Optical (a) and fluorescence (b) images of MPs composed of γ-PGA-DOA. The scale bar represents 20 μm. (c) The size distribution of microparticles (n=50). (d) Scanning electron microscope image of MPs. Scale bar represents 20 μm. The inset is a high-magnification image. Scale bar represents 5 μm. A full color version of this figure is available at Polymer Journal online.

We evaluated the stability of MPs in ultrapure water, which revealed that these MPs retained their structures for more than 1 week, suggesting that the MPs are stable and could be a great candidate for vaccine carriers. The formation of MPs was due to the hydrophilic/hydrophobic balance. Because the grafting degree of DOA was 55%, the γ-PGA-DOA copolymer possessed both hydrophilic carboxylic groups and hydrophobic dodecyl groups. Although the structure of the MPs is still not clear, we believe that the aliphatic alkyl chains formed hydrophobic domains inside the MPs and that the hydrophilic carboxylic groups in the γ-PGA backbone faced the water phase and thus stabilized the structure. The critical aggregation concentration of γ-PGA-DOA was 5 μg ml−1 when critical aggregation concentration was evaluated by employing a fluorescent dye (data not shown).
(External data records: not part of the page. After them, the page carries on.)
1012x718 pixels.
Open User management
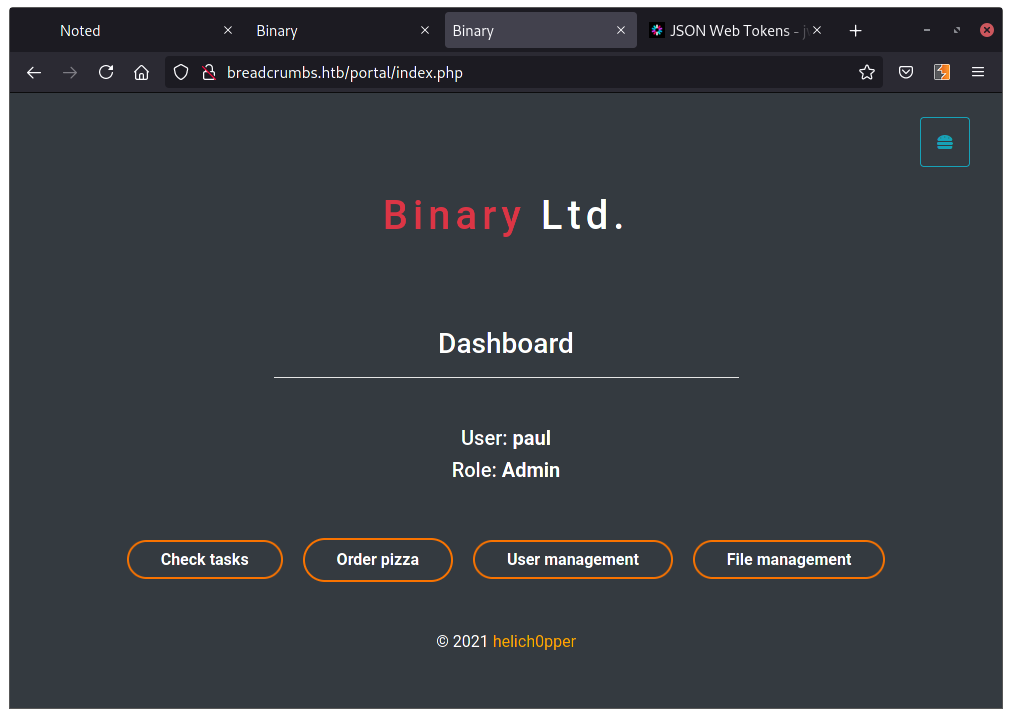(573, 560)
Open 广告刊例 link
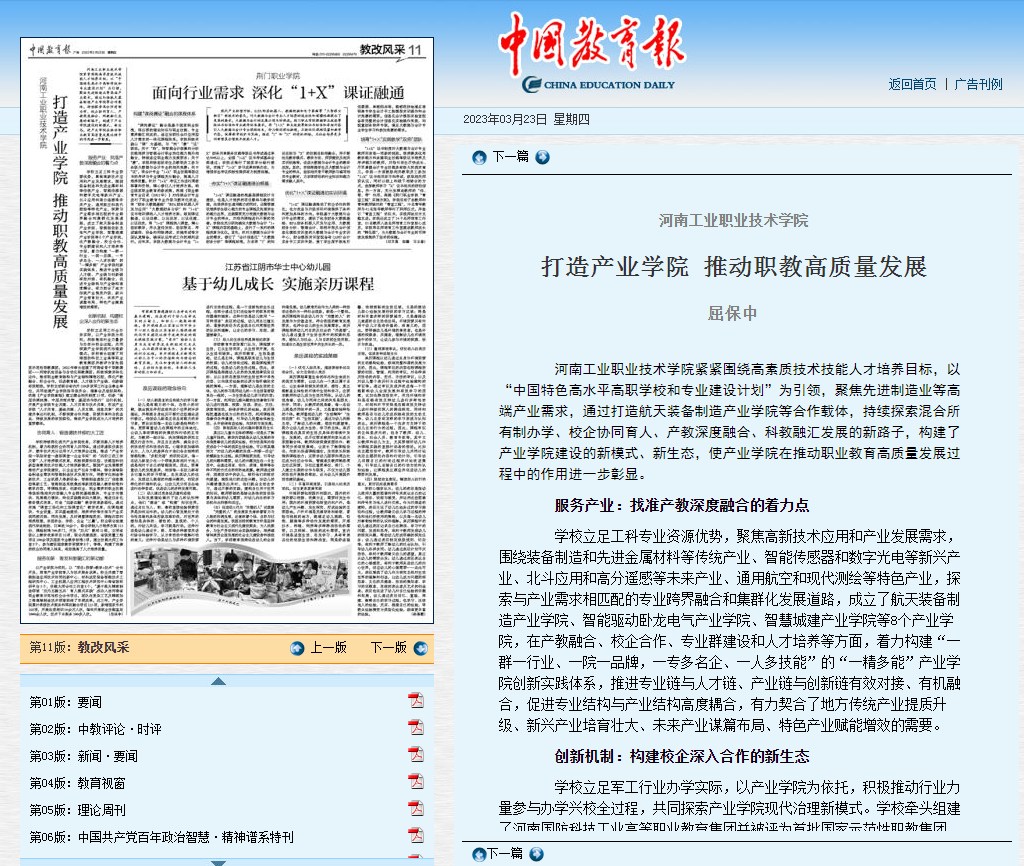 coord(978,84)
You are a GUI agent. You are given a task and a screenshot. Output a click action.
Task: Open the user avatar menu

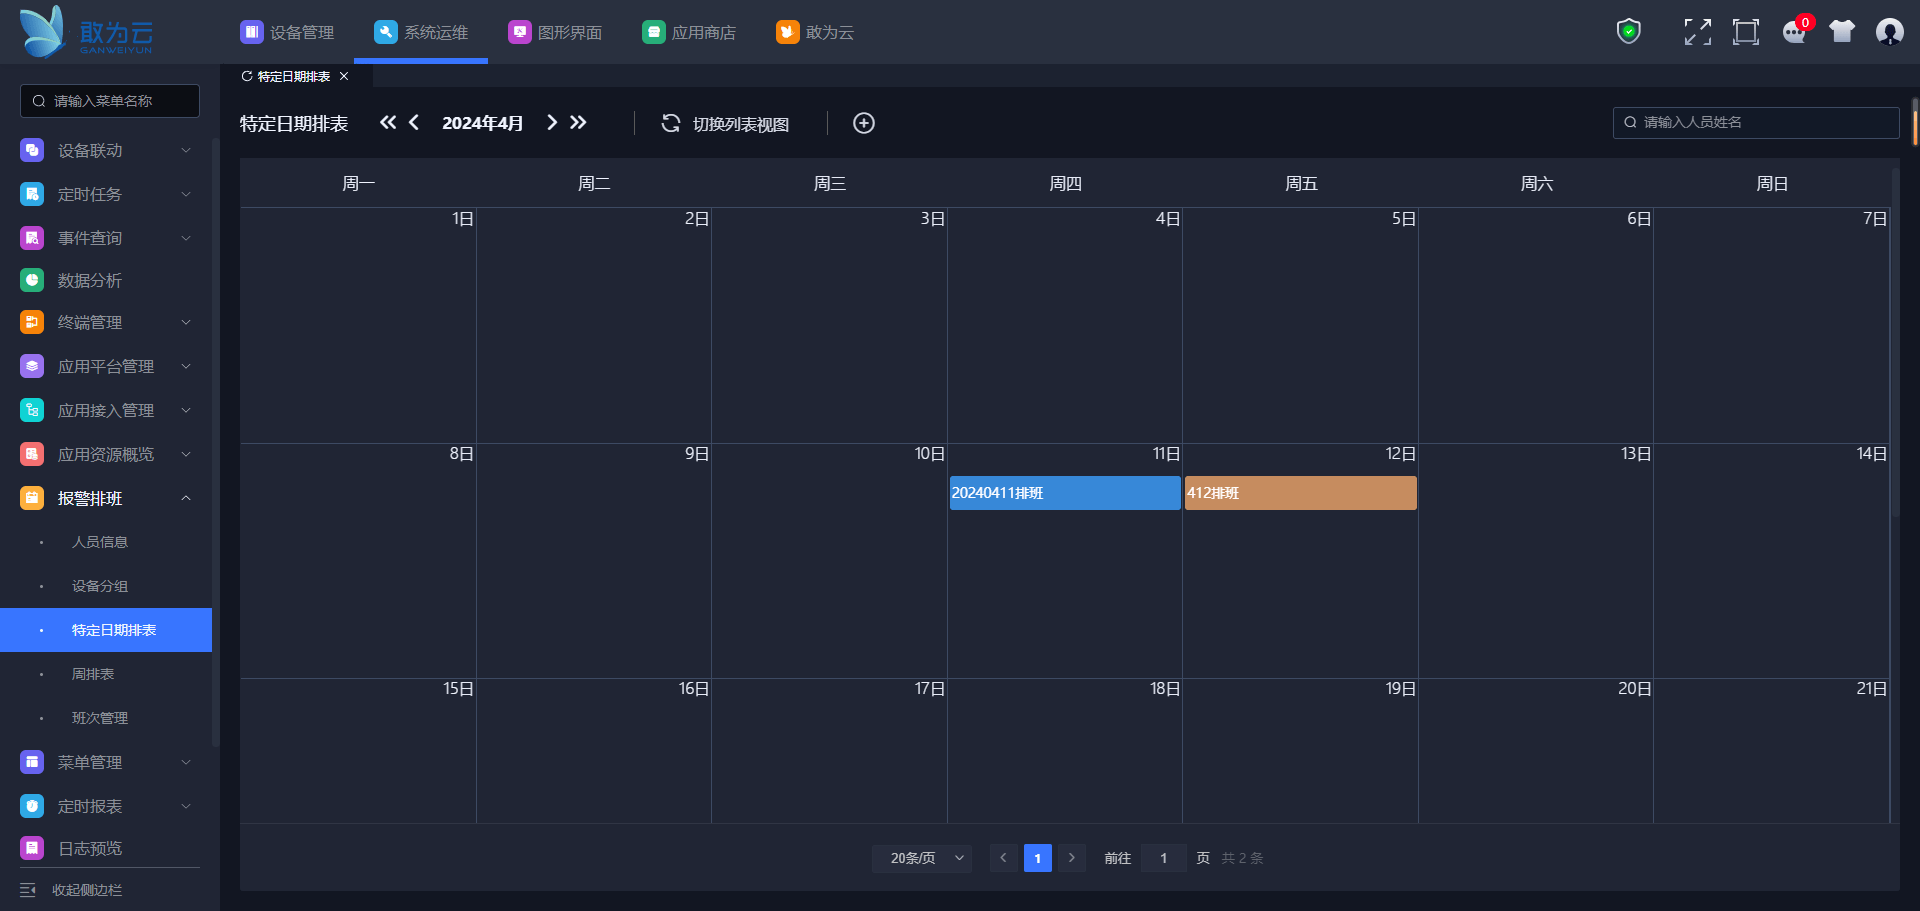(1890, 32)
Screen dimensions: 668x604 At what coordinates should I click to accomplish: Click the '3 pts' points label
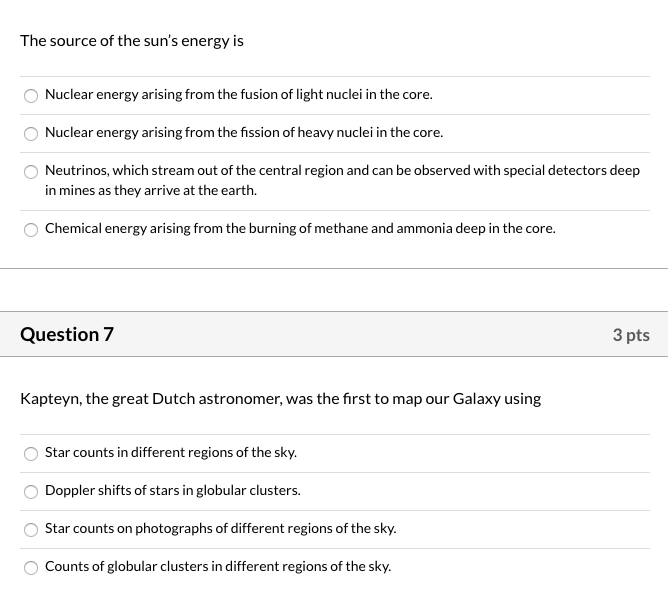tap(631, 335)

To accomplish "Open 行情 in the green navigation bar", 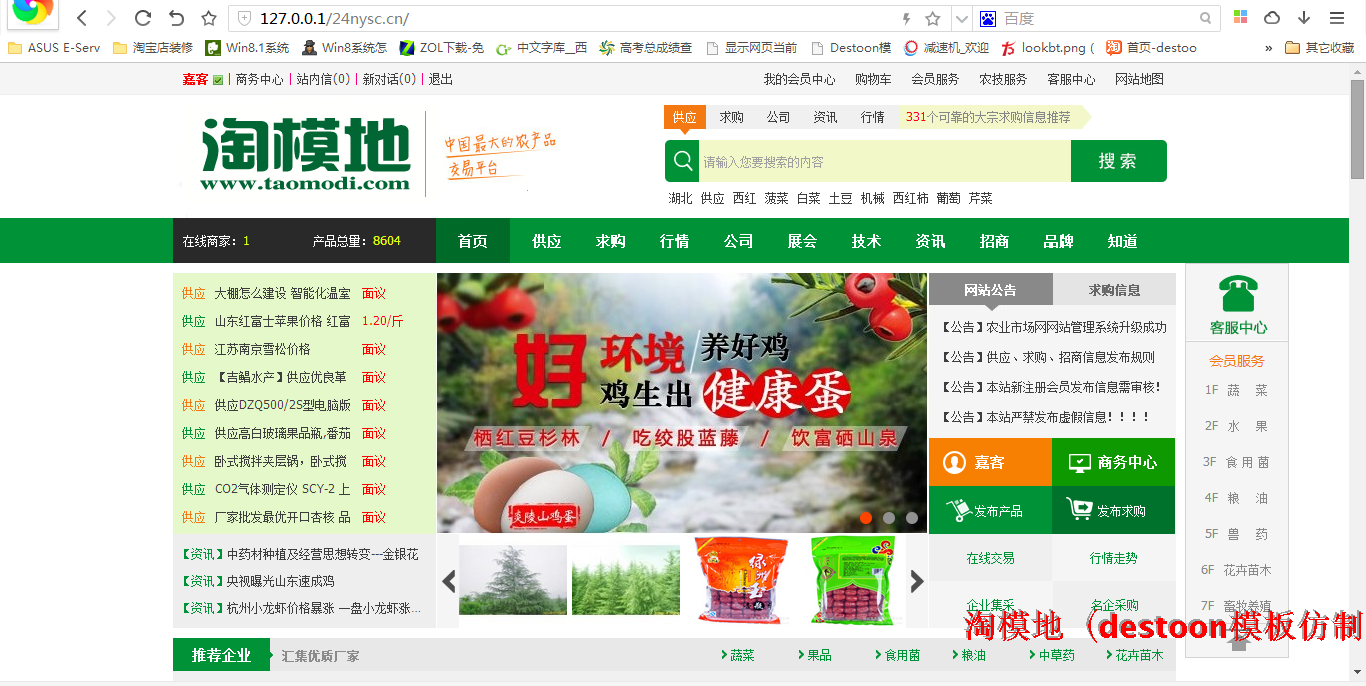I will [674, 241].
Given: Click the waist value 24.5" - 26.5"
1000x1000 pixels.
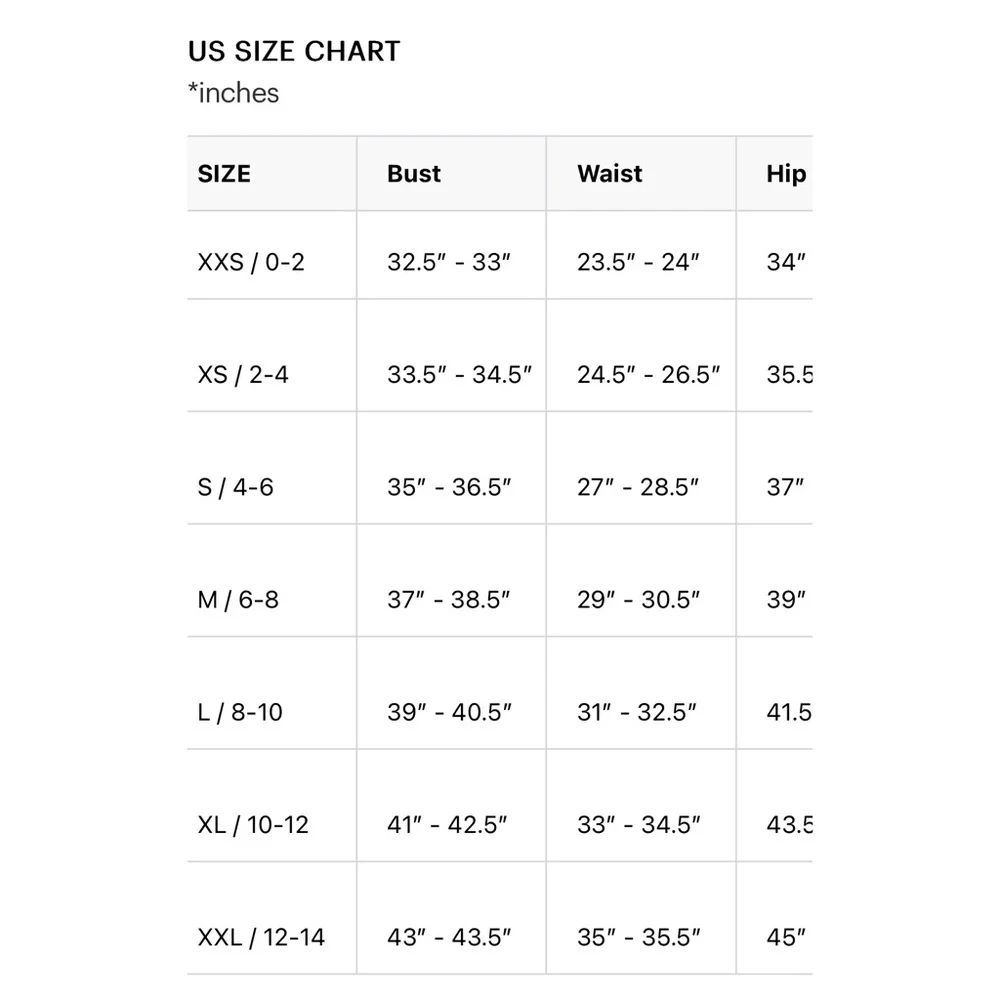Looking at the screenshot, I should click(649, 374).
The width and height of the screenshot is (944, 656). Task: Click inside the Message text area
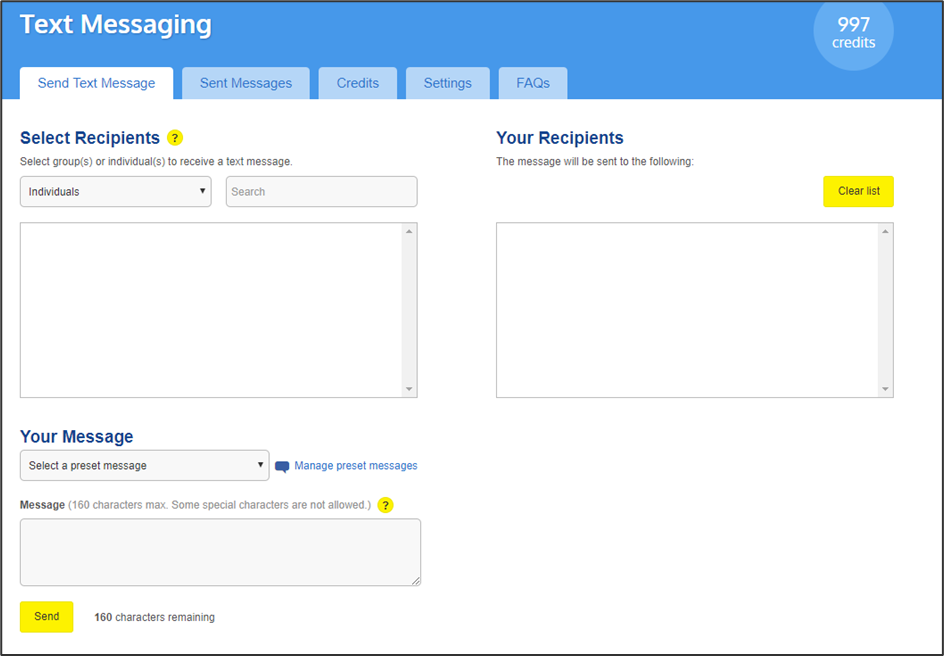(220, 552)
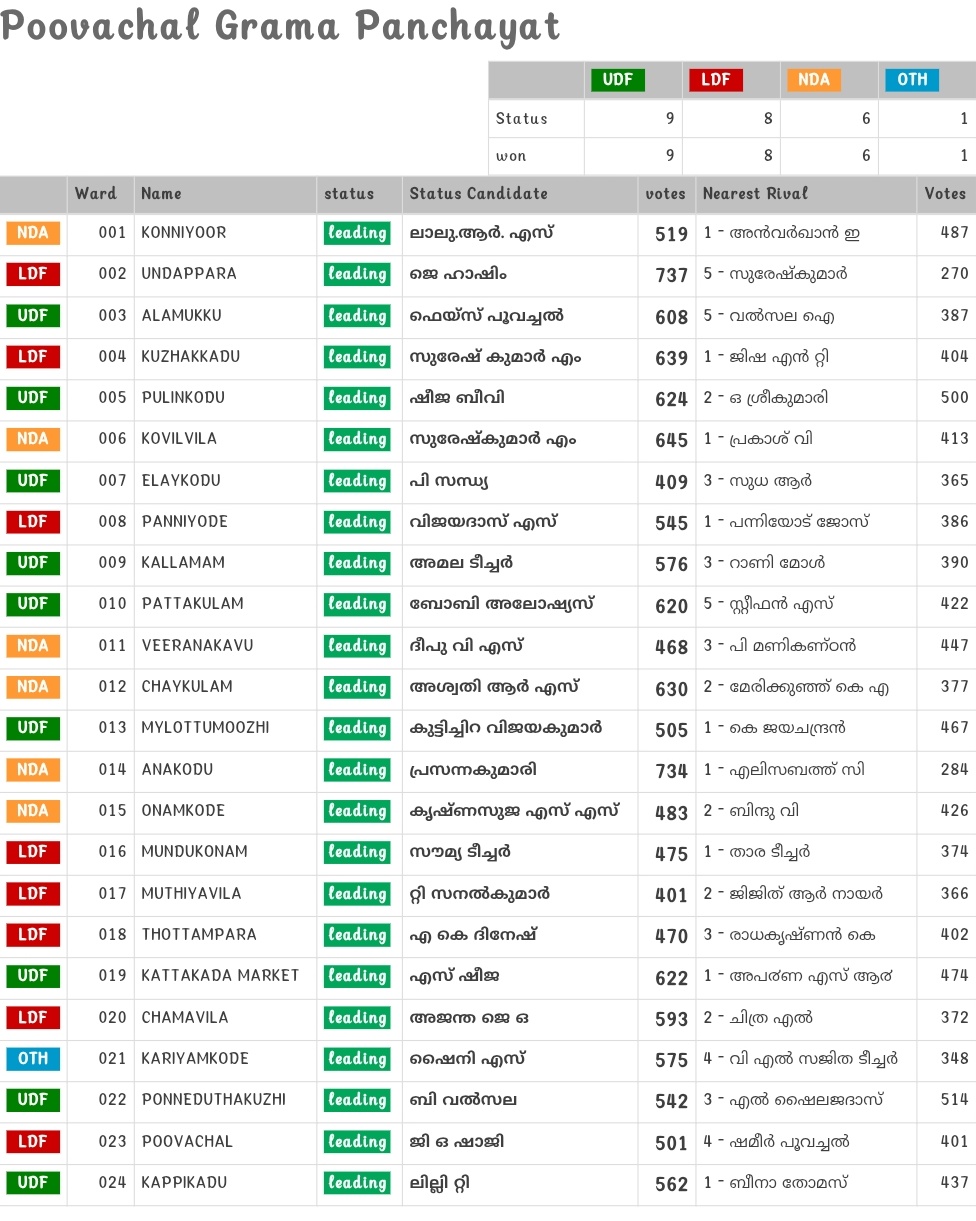Click the Ward column header
This screenshot has width=976, height=1221.
tap(96, 194)
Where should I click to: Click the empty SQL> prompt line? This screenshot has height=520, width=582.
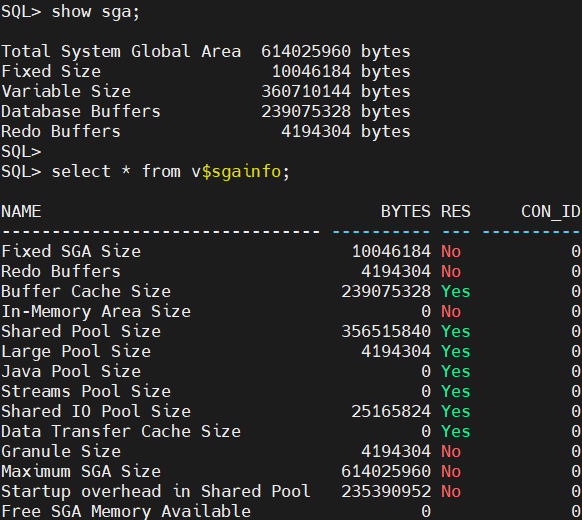21,151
To use these MPs as vaccine carriers, they should be fabricated from biocompatible and biodegradable compounds. γ-PGA is edible, biodegradable and composed of naturally occurring D- and L-glutamic acids γ-linked together through amide bonds.25 DOA has also been reported to be biodegradable26 and has been studied as a skin permeation enhancer that can serve as a transdermal delivery system.27, 28 According to these reports, γ-PGA-DOA should be biocompatible, biodegradable and should possess great potential as a vaccine carrier. In addition, the size and morphology are important factors that control the behavior of the encapsulated antigen and carriers in our body and cells. In a previous study, we demonstrated that the size of γ-PGA-Phe NPs was precisely controlled by adjusting the salt concentration.18 We also discovered that γ-PGA-Phe NPs could form unimer NPs by adjusting the grafting degree of the hydrophobic segment.19

These findings suggest that the size of the MPs could be controlled using these techniques. A study on the biocompatibility, biodegradability and control over the size of the MPs is now in progress and should be reported elsewhere. Furthermore, allylamine was quantitatively grafted to γ-PGA (unpublished data), which suggests that these MPs may be able to be further functionalized with drugs, proteins and peptides by click reactions. Further investigation is necessary to determine the structure of the MPs, their stability in physiological conditions, the encapsulation efficiency of antigens, the functionalization and the biocompatibility of these novel carriers. These results nevertheless demonstrate that novel functional MPs were successfully prepared by hydrophobic interactions employing the γ-PGA-DOA copolymer.

Conclusions

In conclusion, the amphiphilic graft copolymer γ-PGA-DOA was successfully synthesized. The grafting degree of DOA was controlled stoichiometrically by adjusting the feeding amounts of DOA and EDC in the reaction system. This copolymer could form MPs due to the amphiphilic property of the γ-PGA-DOA copolymer. These MPs consist of a large number of carboxylic groups on the MPs. Therefore, these MPs should be potentially applicable for further functionalization, such as in the immobilization of bioactive compounds like proteins and peptides. Further research into the applications of MPs as vaccine carriers is now in progress.

scheme 1

Synthesis of the γ-PGA-DOA copolymer.